Route Advertisements¶
Introduction¶
The Route Advertisements feature introduces BGP as a supported routing protocol with OVN-Kubernetes enabling the integration into different BGP user environments. The extent of the Route Advertisements feature and corresponding API allows importing routes from BGP peers on the provider network into OVN pod networks as well as exporting pod network and egress IP routes to BGP peers on the provider network. Both default pod network as well as primary Layer 3 and Layer 2 cluster-user-defined networks (CUDNs) are supported.
[!NOTE] For purposes of this documentation, the external, physical network of the cluster which a user administers will be called the “provider network”.
Prerequisites¶
Motivation¶
There are multiple driving factors which necessitate integrating BGP into OVN-Kubernetes:
-
Importing Routes from the Provider Network: Today there is no API for a user to be able to configure routes into OVN. In order for a user to change how egress traffic is routed, the user leverages local gateway mode. This mode forces traffic to hop through the Linux networking stack, and there a user can configure routes inside the host to control egress routing. This manual configuration would need to be performed and maintained across nodes and VRFs within each node.
-
Exporting Routes into the Provider Network: There exists a need for provider networks to learn routes directly to pods today in Kubernetes. One such use case is integration with 3rd party load balancers, where they terminate a load balancer and then send packets directly to cluster nodes with the destination IP address being the pod IP itself. Today these load balancers rely on custom operators to detect which node a pod is scheduled to and then add routes into its load balancer to send the packet to the right node. By integrating BGP and advertising the pod subnets/addresses directly on the provider network, load balancers and other entities on the network would be able to reach the pod IPs directly.
Additionally, integrating BGP support paves the way for other BGP based features that might be implemented in the future, like:
- EVPN support to extend pod network isolation outside the cluster.
- No overlay mode to avoid the Geneve overhead.
User-Stories/Use-Cases¶
- As a user, I want to be able to leverage my existing BGP network to dynamically learn routes to pods in my Kubernetes cluster.

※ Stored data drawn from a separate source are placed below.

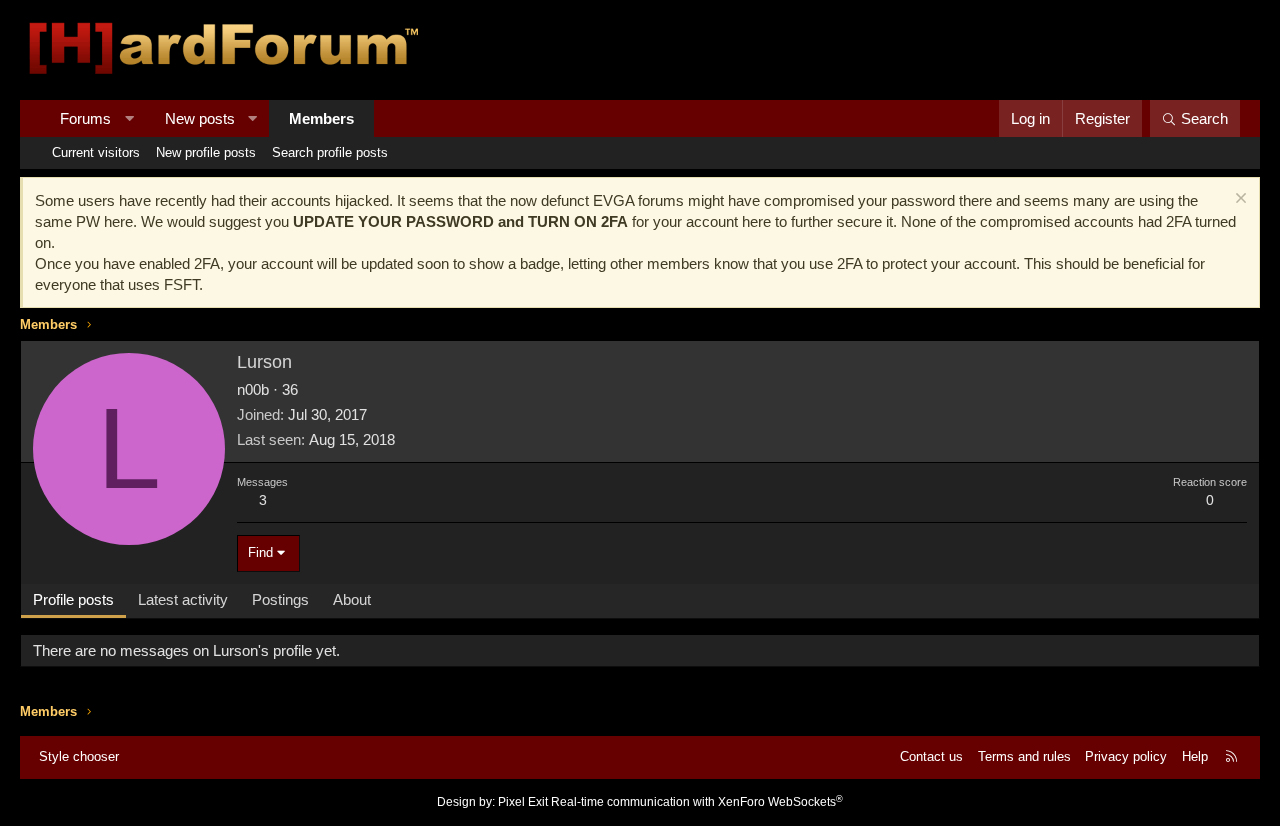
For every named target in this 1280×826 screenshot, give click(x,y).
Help (1195, 756)
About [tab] (352, 599)
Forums (85, 118)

- As a user, rather than having to maintain routes manually in each Kubernetes node, as well as being constrained to using local gateway mode for respecting user-defined routes; I want to use BGP so that I can dynamically advertise egress routes for the Kubernetes pod traffic in either gateway mode.
- As an egress IP user, I want to use a pure routing implementation to handle advertising egress IP movement across nodes.
- As a user, I want to extend CUDN isolation to the provider network over a VRF-Lite type of VPN where I can restrict traffic of the CUDN to an interface attached to the VRF associated with the CUDN.
[!NOTE] The isolation between different pod networks is unaffected by this feature.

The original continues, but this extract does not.